### Problem to solve
Reproduce each of the following records verbatim, with no changes to wording, spacing, or coordinates.

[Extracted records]
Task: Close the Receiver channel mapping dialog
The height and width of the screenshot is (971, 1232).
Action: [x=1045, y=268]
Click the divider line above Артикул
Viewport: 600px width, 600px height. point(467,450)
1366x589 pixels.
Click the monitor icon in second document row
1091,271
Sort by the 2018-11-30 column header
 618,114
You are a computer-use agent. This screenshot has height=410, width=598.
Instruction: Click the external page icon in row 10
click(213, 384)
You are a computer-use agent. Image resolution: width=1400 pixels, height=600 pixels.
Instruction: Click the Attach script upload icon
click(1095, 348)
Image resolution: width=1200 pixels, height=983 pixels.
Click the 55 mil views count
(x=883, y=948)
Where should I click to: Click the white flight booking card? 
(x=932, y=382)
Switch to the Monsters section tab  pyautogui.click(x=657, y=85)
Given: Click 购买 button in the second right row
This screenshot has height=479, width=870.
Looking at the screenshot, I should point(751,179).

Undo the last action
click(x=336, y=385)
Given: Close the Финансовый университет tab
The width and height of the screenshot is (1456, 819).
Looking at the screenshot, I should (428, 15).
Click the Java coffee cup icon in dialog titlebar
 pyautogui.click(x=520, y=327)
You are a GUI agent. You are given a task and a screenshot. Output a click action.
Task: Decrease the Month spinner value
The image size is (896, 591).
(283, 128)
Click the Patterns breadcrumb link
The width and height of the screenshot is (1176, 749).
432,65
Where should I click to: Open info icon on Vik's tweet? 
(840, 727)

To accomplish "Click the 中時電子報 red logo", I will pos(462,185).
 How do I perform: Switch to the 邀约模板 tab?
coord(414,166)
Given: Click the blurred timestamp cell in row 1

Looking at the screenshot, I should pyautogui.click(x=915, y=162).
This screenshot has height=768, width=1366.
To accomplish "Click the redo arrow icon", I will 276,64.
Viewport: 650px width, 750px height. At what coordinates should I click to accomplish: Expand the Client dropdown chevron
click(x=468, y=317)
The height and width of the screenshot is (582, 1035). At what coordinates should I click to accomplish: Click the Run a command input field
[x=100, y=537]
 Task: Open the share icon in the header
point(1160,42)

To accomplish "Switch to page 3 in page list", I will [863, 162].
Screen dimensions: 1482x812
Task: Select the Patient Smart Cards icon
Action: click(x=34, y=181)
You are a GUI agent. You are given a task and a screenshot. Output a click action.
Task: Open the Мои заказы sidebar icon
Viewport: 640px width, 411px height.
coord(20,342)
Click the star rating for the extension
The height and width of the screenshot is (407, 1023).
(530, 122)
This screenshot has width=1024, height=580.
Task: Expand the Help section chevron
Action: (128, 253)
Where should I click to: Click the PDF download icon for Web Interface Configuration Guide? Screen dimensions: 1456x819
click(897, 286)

### Output for this task
Task: Close the Receiver channel mapping dialog
The height and width of the screenshot is (971, 1232).
Action: [x=1045, y=268]
Click the divider line above Артикул
Viewport: 600px width, 600px height. point(467,450)
1366x589 pixels.
Click the monitor icon in second document row
1091,271
Sort by the 2018-11-30 column header
 618,114
You are a computer-use agent. This screenshot has height=410, width=598.
Instruction: Click the external page icon in row 10
click(213, 384)
You are a computer-use agent. Image resolution: width=1400 pixels, height=600 pixels.
Instruction: Click the Attach script upload icon
click(1095, 348)
Image resolution: width=1200 pixels, height=983 pixels.
Click the 55 mil views count
(x=883, y=948)
Where should I click to: Click the white flight booking card? 
(x=932, y=382)
Switch to the Monsters section tab  pyautogui.click(x=657, y=85)
Given: Click 购买 button in the second right row
This screenshot has height=479, width=870.
Looking at the screenshot, I should point(751,179).

Undo the last action
click(x=336, y=385)
Given: Close the Финансовый университет tab
The width and height of the screenshot is (1456, 819).
Looking at the screenshot, I should (428, 15).
Click the Java coffee cup icon in dialog titlebar
 pyautogui.click(x=520, y=327)
You are a GUI agent. You are given a task and a screenshot. Output a click action.
Task: Decrease the Month spinner value
The image size is (896, 591).
(283, 128)
Click the Patterns breadcrumb link
The width and height of the screenshot is (1176, 749).
432,65
Where should I click to: Open info icon on Vik's tweet? 
(840, 727)

To accomplish "Click the 中時電子報 red logo", I will pos(462,185).
 How do I perform: Switch to the 邀约模板 tab?
coord(414,166)
Given: Click the blurred timestamp cell in row 1

Looking at the screenshot, I should pyautogui.click(x=915, y=162).
This screenshot has height=768, width=1366.
To accomplish "Click the redo arrow icon", I will 276,64.
Viewport: 650px width, 750px height. At what coordinates should I click to accomplish: Expand the Client dropdown chevron
click(x=468, y=317)
The height and width of the screenshot is (582, 1035). At what coordinates should I click to accomplish: Click the Run a command input field
[x=100, y=537]
 Task: Open the share icon in the header
point(1160,42)

To accomplish "Switch to page 3 in page list", I will [863, 162].
Screen dimensions: 1482x812
Task: Select the Patient Smart Cards icon
Action: click(x=34, y=181)
You are a GUI agent. You are given a task and a screenshot. Output a click action.
Task: Open the Мои заказы sidebar icon
Viewport: 640px width, 411px height.
coord(20,342)
Click the star rating for the extension
The height and width of the screenshot is (407, 1023).
(530, 122)
This screenshot has width=1024, height=580.
Task: Expand the Help section chevron
Action: (128, 253)
Where should I click to: Click the PDF download icon for Web Interface Configuration Guide? Screen dimensions: 1456x819
click(897, 286)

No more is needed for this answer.